このコーヒーを飲むことにより、人生の転機が訪れる人がたくさんいる。

「でも、そんなお父さんの姿が一生懸命なのがいいんでしょう?」

 私は言いながら思った。どんなことでもいい。一生懸命に取り組めばそれは必ず子どもに届くんだ。

 なんだか答えが見えてきた。そんな気がした。けれど、何に一生懸命になればいいんだろうか?

 このとき、マスターがまた私にこんな質問をしてきた。

「和夫さん、今やっていて楽しいことってなんですか?」

 唐突な質問で私はとまどってしまった。が、直ぐに頭にひらめいたのはこの答えだ。

「私、家事をやっている時が一番楽しいですね。掃除の工夫や洗濯をいかに効率よくやるか、そして料理も工夫次第で安くて美味しい物もつくれるし」

「私、そんなコツが知りたいなぁ。ねぇ、和夫さんってブログとかしないんですか?」

「えっ、ブログですか?」

 そんなこと、考えもしなかった。

「男性がそういうの書くのってめずらしいですよね。ぜひ和夫さんがやっている工夫とかを紹介して欲しいなぁ」

 なるほど、そういったニーズもあるのか。

「でも、ブログとかやったことないんですよね」

「以外に簡単ですよ。パソコンはお使いになりますか?」

「えぇ、一応ありますが、インターネットを見るくらいしか使っていませんが」

「それなら大丈夫です。私もパソコン音痴でしたが、ブログだけは続けられていますから」

 そういってマスターはノートパソコンを取り出して私に見せてくれた。それはカフェ・シェリーのマスターのブログで、日々思った言葉をいろいろと書き綴られていた。さらに、いろんな方からコメントも寄せられている。

「どうやったらそれができるんですか?」

「メールアドレスはお持ちですよね?だったら、ここからこうやって…」

 マスターはブログの登録の方法をその場で教えてくれた。うん、これなら私にもできそうだ。早速ブログを始めてみようかな。そんな気になってきた。

「ありがとうございます。そうか、男性の目線で主婦業のコツを紹介するか。

 そう思うだけで、頭の中にはいろいろなアイデアが渦巻き始めた。

「和夫さん、今どんなことを書こうか、そのネタがいろいろと思い浮かんでいるでしょう?」

「えっ、どうしてそれがわかるんですか?」

「目線が上の方を向いて、笑顔になっていましたからね。こういうときは、未来のことを考えているときですよ」

 なるほど、そういうものなのか。なんかこのカフェ・シェリーに来ていろいろと元気をもらったな。よし、一生懸命やってみよう。

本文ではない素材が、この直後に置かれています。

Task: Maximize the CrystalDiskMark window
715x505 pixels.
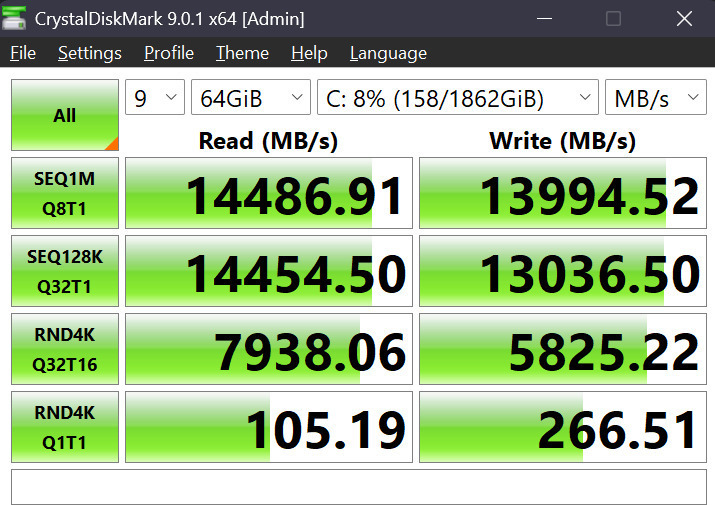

 私は家に帰って、早速マスターから教えてもらった通りブログを開設してみた。

「タイトル、かぁ…」

 ちょっと悩んで、こんなタイトルを付けてみた。

「カズちゃんの主夫の知恵袋」

 この歳になって、自分のことをカズちゃんなんて呼ぶのもなんだが。まぁ愛称があったほうがウケがいいかなと思って。

 そして早速一回目のブログを記載。これがかなり悩んでしまった。

 やはり自己紹介をするべきなのだろうか。それとも、いきなり伝えたい本題を入れるべきだろうか。

 パソコンの前で悩みすぎて、気がついたら洗濯物の取り込みも晩ご飯の準備もすっかり忘れていたくらいだ。結局今日は手抜き料理になってしまったが、それでも子どもたちや妻のあかりは文句をいう事もなくいつものように食べてくれた。

 その日の夜もブログの記事に悩んで、寝る前にようやく完成。結局、自己紹介を一つの記事にして、もう一つは早速今夜の手抜き料理についての記事を記載した。

 そして翌日。いつものように家族を送り出し、ひと通りの家事も終わって自分のブログを確認した。そこで驚くことが起きていた。なんと、昨日の手抜き料理に対してコメントがついていたのだ。